There are many global trends that impact how we live, learn and earn a living. Three of these trends that are bringing change now and will continue to impact the future are:
• Changing higher education enrollment
• Skills mismatch between employer expectation and graduates’ preparation
• Funding for Higher education Institutions
StudyPortals report Envisioning pathways to 2030 shows how these global trends will impact higher education, business and workers.

Changing higher education enrollments
Higher education enrollment rose from 100 million to 207 million students between 2000 and 2014. The largest growth in students enrolling in higher education has been in upper middle-income countries such as China, Turkey, Russia and Mexico, while enrollment in upper-middle-income countries, such as the UK, US, Australia and Canada has declined or was stagnant. High-income countries had a decline in enrollment.

The report predicts that 75 percent of global STEM graduates will come from “BRICS” nations of Brazil, Russia, India, China and South Africa by 2030. This compares to 8 percent of the STEM graduates coming from the US and 4 percent from Europe.

As one of the global trends affecting businesses and their employees, this means that businesses may need to look to other countries to find the STEM employees they need. For working adults and students it means that STEM studies will offer them the in-demand skills that employers will search broadly for.

Skill mismatch between employer expectation and graduate preparation
The skills gap is among the global trends that could bring changes to higher education and students. A PayScale report explains the mismatch between the skills employers expect from graduates and graduates actual preparation for work. Katie Bardaro, PayScale VP of Data Analytics, says, “The data we’ve collected show that even though their education may make recent college graduates feel prepared to enter the workforce, only half of hiring managers agree with them; managers feel crucial skills in recent graduates are frequently lacking or absent.”

Sixty percent of managers felt that critical thinking and problem solving was the soft skill most graduates and 44 percent of managers thought writing proficiency was the hard skill most graduate lacked. This discrepancy impacts many stakeholders. It means that even though higher education institutions need work to align their programs with business demands, businesses will also have the need to train workers with specific skills. For workers continual education is an on-going reality.

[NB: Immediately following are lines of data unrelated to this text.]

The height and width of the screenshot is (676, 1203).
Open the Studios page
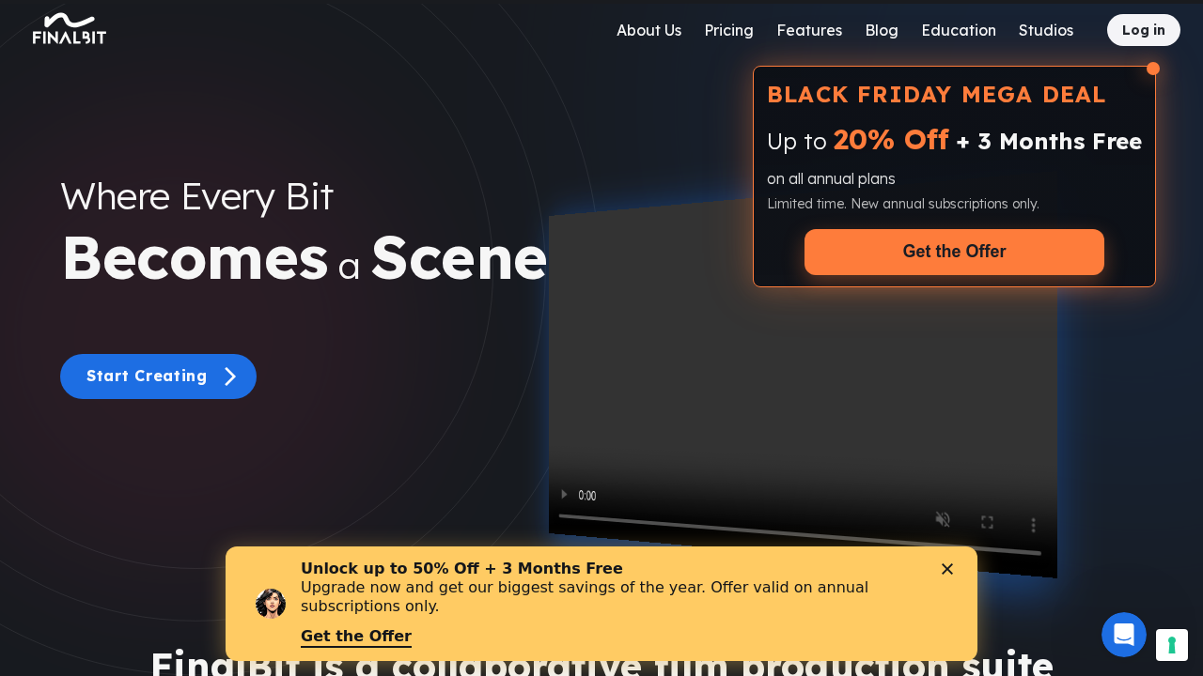click(1046, 30)
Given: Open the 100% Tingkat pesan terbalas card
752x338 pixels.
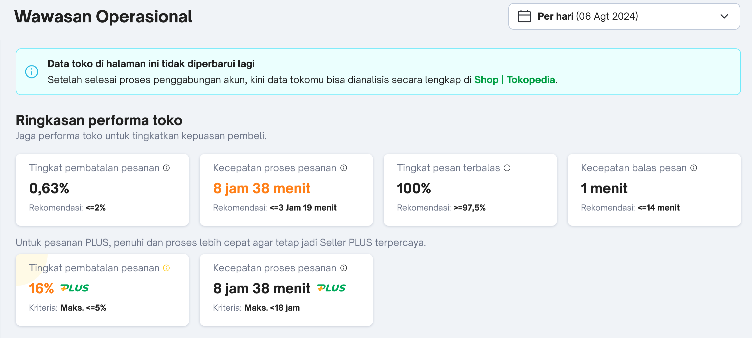Looking at the screenshot, I should 470,190.
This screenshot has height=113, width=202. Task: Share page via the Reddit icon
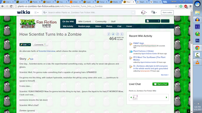click(117, 34)
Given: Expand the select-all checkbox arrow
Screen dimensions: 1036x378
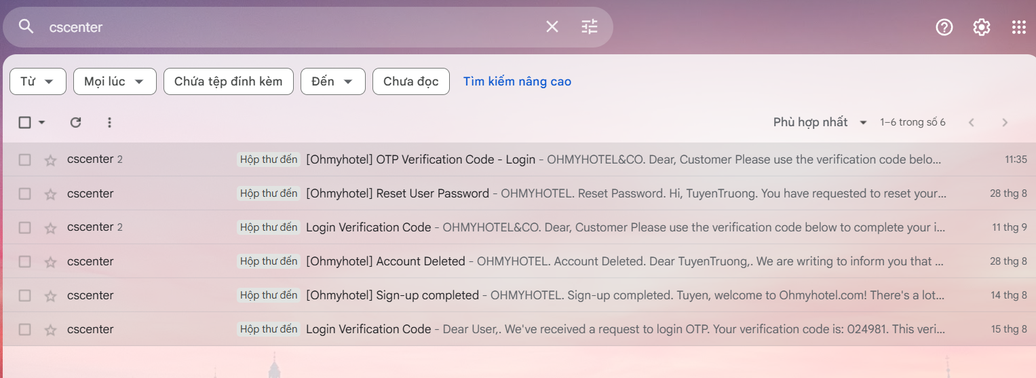Looking at the screenshot, I should click(42, 123).
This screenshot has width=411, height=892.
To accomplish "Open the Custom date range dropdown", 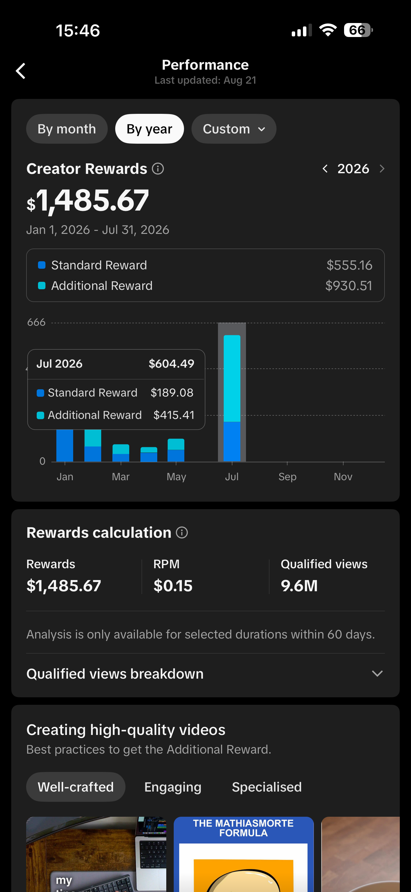I will tap(234, 129).
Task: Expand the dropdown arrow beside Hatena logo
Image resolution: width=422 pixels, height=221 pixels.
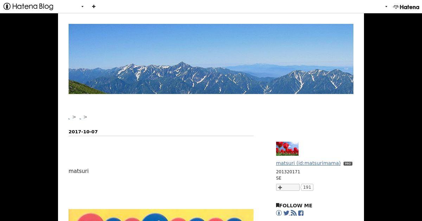Action: tap(386, 7)
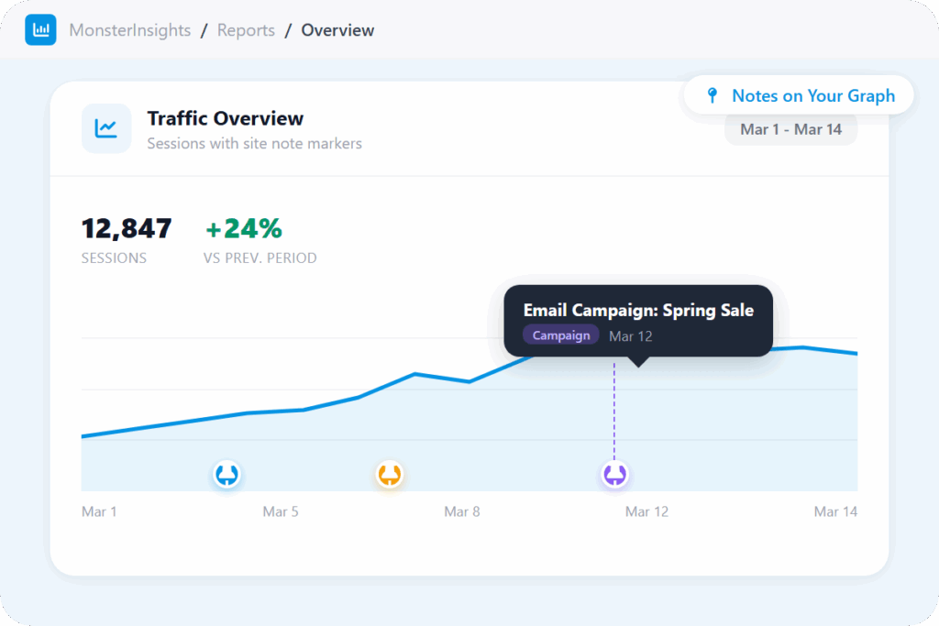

They must plan to be life-long learners to be able to work in a continually changing world. To compete with workers from across the globe workers must be able to solve problems and accept new responsibilities if part of their job is automated.

Funding for higher education
The Center on Budget and Policy Priorities reports that 10 years after the Great Recession state funding for higher education is still at low levels.

States spent 3.7 percent more on higher education in 2018-19 than they did the previous year. This represents a five-year trend in increasing state funding for higher education. However funding is still lower than it was in 2008 before the Great Recession. Reduced state funding means that schools rely on tuition for more of their operating costs. By 2017, for the first time ever, most states received more revenue from tuition than from state or national education funding. As a result students pay higher tuition rates, placing a greater financial burden on them.

Businesses that respond to this global trend and support higher education with tuition assistance programs are creating a benefit for their businesses and employees. For businesses this is an opportunity to bridge the skills mismatch and develop a workforce that will be able to compete in a global marketplace. For today’s nontraditional students and working adults, tuition assistance helps ease the financial burden of higher education and reinforces that continual education is key to being a prepared worker.

In the StudyPortals report Wendy Purcell, a professor at Harvard University and emeritus president and vice chair of Plymouth University in the U.K. states the importance of continuing education. “We need to see lifetime education as a key trend to rebalancing the global economy. We need to have higher education cultivate thinking, aliveness and creativity – we are moving beyond content into experience.”